What you will do: In the data below, find each line carrying the string "hiện" and copy it out.

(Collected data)

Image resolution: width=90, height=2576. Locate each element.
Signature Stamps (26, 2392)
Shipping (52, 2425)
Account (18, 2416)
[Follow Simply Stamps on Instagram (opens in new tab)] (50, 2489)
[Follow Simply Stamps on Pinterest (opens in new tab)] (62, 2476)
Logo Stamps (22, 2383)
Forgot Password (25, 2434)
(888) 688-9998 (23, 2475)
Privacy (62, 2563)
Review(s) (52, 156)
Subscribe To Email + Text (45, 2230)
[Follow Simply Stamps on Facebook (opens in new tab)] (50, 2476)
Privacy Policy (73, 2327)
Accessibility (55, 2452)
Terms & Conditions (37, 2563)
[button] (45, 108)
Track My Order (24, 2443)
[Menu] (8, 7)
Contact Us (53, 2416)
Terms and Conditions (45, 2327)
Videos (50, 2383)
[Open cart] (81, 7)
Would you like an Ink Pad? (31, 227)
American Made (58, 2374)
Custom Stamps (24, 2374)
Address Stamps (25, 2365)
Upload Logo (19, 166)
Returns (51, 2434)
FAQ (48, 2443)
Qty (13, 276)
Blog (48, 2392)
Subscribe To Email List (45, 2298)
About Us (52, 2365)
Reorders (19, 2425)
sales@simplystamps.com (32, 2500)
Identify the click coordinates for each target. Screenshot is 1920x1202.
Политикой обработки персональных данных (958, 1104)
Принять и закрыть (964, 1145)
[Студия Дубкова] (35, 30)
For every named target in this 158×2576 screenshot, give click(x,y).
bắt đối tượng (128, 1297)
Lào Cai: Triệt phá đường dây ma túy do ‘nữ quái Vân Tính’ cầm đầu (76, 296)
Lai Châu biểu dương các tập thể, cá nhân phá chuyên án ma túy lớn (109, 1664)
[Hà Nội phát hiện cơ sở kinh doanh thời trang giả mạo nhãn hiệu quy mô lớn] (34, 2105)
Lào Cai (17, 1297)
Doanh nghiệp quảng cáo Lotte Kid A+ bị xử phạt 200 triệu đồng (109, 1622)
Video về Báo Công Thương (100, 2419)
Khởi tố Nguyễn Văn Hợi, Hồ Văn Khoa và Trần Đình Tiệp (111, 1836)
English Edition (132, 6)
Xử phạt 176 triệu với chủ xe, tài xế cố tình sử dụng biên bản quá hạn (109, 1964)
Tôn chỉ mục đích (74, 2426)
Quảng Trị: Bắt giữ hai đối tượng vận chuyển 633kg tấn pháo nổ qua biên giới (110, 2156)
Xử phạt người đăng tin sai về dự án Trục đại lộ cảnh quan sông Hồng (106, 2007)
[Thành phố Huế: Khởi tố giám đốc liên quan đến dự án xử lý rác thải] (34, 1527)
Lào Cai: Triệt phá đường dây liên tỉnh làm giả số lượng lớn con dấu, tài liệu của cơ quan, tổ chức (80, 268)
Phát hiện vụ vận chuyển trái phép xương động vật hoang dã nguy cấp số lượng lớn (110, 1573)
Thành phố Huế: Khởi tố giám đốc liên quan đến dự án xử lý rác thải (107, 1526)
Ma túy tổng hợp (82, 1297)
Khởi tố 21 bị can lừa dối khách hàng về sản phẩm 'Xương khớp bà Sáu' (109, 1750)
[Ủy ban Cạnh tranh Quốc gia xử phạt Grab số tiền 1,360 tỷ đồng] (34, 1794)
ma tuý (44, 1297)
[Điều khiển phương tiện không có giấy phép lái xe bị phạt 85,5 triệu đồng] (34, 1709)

Exercise response:
[Hà Nội phát hiện cơ sở kinh doanh thời trang giả mạo nhãn hiệu quy mô lớn] (34, 2105)
Phát hiện vụ vận chuyển trái phép xương động vật hoang dã nguy cấp số lượng lớn (110, 1573)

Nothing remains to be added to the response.